* TASK REQUIREMENTS
Please output, without any change, the lines of the material below from the very first through the one with "has width=1227, height=672.".

* RECORDS SUPPLIED
□ □ □ □ □

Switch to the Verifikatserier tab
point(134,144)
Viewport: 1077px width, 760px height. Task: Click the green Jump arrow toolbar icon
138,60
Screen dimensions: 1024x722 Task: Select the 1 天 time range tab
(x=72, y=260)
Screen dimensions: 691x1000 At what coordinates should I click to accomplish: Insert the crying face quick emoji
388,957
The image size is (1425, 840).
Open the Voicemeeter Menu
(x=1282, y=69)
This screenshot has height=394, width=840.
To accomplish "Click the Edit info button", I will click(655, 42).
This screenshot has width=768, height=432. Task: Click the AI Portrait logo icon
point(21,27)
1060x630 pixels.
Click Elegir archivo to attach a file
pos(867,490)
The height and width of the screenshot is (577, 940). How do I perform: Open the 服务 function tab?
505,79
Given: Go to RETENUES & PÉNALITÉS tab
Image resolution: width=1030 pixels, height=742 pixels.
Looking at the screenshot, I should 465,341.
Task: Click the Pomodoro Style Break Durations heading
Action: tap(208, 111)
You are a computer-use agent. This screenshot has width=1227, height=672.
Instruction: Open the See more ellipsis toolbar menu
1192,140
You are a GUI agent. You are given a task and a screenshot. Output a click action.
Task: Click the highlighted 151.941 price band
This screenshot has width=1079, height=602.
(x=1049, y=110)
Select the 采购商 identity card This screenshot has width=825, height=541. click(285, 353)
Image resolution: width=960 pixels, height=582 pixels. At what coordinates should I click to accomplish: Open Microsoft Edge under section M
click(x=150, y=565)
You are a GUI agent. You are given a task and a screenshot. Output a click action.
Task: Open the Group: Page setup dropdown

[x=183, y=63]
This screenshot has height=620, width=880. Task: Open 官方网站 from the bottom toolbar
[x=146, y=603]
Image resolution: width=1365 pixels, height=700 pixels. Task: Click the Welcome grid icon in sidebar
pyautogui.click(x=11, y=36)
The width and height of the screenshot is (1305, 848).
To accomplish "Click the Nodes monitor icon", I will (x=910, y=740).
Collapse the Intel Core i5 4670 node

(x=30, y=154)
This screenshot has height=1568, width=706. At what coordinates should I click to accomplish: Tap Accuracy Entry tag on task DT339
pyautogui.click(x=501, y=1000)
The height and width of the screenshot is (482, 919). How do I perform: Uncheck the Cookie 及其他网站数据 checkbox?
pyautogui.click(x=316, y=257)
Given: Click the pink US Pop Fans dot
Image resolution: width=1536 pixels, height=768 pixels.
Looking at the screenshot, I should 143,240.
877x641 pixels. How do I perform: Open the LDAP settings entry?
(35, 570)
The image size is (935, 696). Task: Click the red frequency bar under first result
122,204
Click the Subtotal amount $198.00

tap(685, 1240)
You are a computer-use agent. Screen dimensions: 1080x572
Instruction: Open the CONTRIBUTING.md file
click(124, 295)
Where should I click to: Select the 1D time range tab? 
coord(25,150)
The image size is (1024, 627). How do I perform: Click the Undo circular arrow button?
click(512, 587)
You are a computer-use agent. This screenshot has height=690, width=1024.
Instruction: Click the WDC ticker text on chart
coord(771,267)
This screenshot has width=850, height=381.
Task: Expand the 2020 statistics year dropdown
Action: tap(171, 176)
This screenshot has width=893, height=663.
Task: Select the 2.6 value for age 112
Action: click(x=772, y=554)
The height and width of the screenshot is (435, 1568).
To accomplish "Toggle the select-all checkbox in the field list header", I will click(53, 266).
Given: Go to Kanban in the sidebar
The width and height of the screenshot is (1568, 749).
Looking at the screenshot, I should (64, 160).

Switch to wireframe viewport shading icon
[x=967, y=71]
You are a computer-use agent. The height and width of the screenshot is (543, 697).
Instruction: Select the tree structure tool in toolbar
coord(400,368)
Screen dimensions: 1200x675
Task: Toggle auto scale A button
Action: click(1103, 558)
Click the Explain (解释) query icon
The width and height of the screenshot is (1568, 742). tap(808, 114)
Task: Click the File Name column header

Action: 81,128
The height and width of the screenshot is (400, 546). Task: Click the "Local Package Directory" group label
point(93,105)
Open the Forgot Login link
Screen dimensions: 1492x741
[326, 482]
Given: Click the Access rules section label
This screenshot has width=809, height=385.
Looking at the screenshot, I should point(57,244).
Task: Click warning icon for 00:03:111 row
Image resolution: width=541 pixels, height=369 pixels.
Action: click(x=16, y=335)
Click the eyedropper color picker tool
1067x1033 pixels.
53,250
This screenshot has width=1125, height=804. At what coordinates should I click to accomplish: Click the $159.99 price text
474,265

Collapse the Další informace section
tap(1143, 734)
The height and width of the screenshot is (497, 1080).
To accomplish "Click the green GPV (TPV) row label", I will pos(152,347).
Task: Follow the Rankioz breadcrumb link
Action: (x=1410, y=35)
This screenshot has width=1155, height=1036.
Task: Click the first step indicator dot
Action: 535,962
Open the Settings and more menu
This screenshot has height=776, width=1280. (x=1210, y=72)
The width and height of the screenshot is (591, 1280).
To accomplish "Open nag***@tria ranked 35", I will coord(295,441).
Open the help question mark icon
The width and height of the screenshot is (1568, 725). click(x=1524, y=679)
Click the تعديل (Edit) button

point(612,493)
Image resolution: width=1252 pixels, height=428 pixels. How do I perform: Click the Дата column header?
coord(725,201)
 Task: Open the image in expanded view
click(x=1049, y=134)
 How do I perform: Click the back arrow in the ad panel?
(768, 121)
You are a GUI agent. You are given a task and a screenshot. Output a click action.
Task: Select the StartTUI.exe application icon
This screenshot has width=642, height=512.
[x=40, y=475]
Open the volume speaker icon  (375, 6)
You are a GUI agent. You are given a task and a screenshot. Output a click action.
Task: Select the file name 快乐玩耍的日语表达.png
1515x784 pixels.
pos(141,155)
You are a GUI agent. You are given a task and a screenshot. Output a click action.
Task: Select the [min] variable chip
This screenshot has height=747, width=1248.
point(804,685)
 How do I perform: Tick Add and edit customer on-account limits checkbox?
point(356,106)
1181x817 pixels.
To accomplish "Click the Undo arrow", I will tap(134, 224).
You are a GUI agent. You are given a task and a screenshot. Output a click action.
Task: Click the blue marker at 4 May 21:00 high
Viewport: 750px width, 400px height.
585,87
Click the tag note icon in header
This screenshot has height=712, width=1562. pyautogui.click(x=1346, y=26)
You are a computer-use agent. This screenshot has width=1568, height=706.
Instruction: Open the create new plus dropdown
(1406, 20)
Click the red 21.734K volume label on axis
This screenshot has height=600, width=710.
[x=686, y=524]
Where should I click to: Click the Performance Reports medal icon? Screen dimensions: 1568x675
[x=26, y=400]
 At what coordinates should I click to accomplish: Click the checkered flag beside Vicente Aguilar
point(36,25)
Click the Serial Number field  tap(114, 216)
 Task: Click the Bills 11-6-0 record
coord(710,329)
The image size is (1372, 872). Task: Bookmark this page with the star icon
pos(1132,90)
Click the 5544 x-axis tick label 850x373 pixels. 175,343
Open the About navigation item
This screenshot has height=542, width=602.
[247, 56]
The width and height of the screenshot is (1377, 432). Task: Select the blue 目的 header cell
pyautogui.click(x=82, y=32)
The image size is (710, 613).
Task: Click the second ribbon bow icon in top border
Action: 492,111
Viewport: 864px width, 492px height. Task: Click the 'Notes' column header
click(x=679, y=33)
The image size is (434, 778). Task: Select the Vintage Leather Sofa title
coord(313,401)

□ □ □ □ □

* ANSWER TO THIS PROBLEM
Switch to the Verifikatserier tab
point(134,144)
Viewport: 1077px width, 760px height. Task: Click the green Jump arrow toolbar icon
138,60
Screen dimensions: 1024x722 Task: Select the 1 天 time range tab
(x=72, y=260)
Screen dimensions: 691x1000 At what coordinates should I click to accomplish: Insert the crying face quick emoji
388,957
The image size is (1425, 840).
Open the Voicemeeter Menu
(x=1282, y=69)
This screenshot has height=394, width=840.
To accomplish "Click the Edit info button", I will click(655, 42).
This screenshot has width=768, height=432. Task: Click the AI Portrait logo icon
point(21,27)
1060x630 pixels.
Click Elegir archivo to attach a file
pos(867,490)
The height and width of the screenshot is (577, 940). How do I perform: Open the 服务 function tab?
505,79
Given: Go to RETENUES & PÉNALITÉS tab
Image resolution: width=1030 pixels, height=742 pixels.
Looking at the screenshot, I should 465,341.
Task: Click the Pomodoro Style Break Durations heading
Action: tap(208, 111)
You are a computer-use agent. This screenshot has width=1227, height=672.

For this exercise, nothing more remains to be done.